The cops are out of control in this country. They harass innocent people for no reason at all way too often, and yes there are a lot of good ones and a lot of good done by cops. I wish the old man would of laid that cop out and taught him about respect.


----------



## chumy (Jul 13, 2012)

poppadawg said:


> If you are a 20 something year old cop and you have to break out the tazer on a 76 year old man, police work might not be for you.


The cop thought about a chokehold maneuver but didn't want to be in the national spotlight. I cant breathe!!!!!!!!!!!!


----------



## teeroy (Oct 1, 2009)

On The Hook said:


> Your assuming that he was being arrested, you don't know. Your doing exactly what you accuse the media of doing...

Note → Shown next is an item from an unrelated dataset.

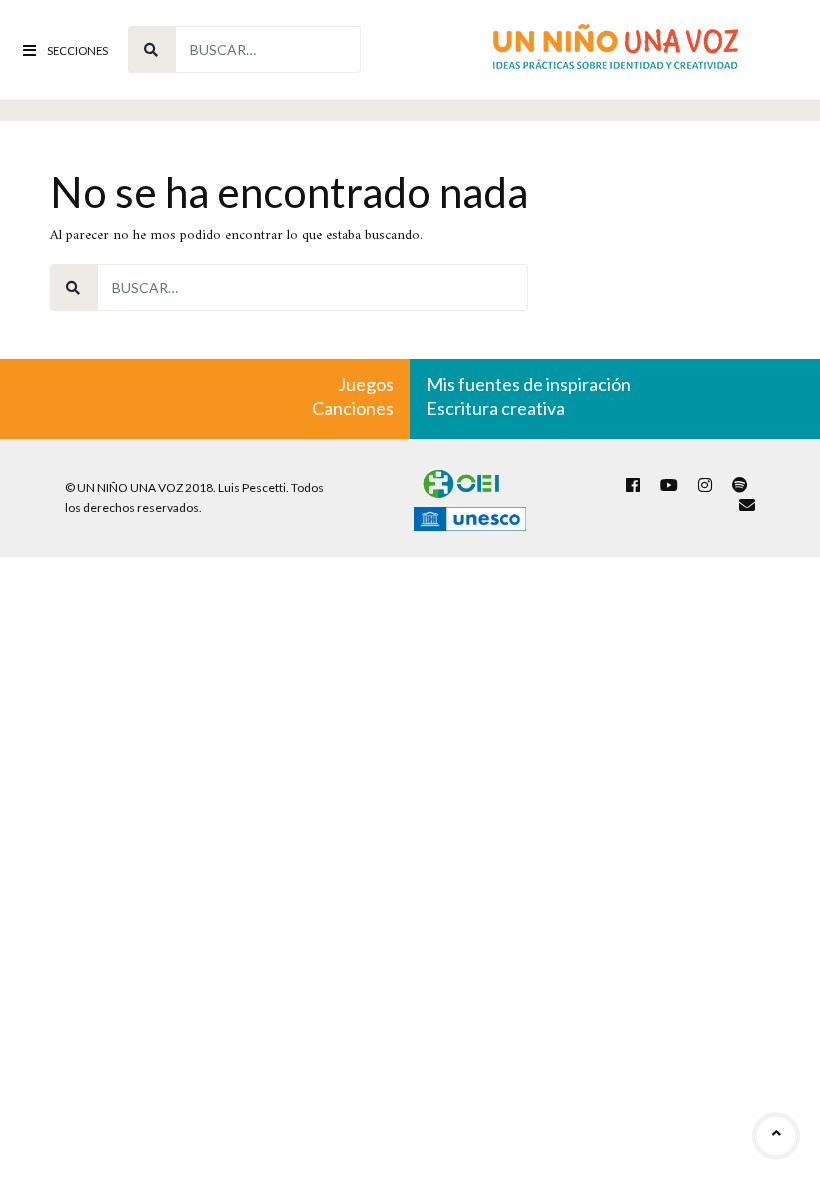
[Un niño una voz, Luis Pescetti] (615, 49)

It's "you're" as in "you are"

Just so we're clear, you think the officer just wanted to beat up and assault an old man with his video running and the public watching?



saltwaterjunky said:


> Watched it first time,then again made me even madder,cop had no reason [old man Hispanic]middle of the day,nothing frightening about him.


Just so I'm clear; If you're older and out during the day time, you're not dangerous, correct? At what time do people become dangerous? At what age are you not dangerous? Help me out here.



gettinspooled said:


> Are you certain that the police officer ever informed the old man that he was under arrest or that the cop was actually attempting to make an arrest? Apparently the old man was never arrested in this whole process so there was no arrest actually made. Looks like on the video after failing to grab the paper from the old man and then lost his temper.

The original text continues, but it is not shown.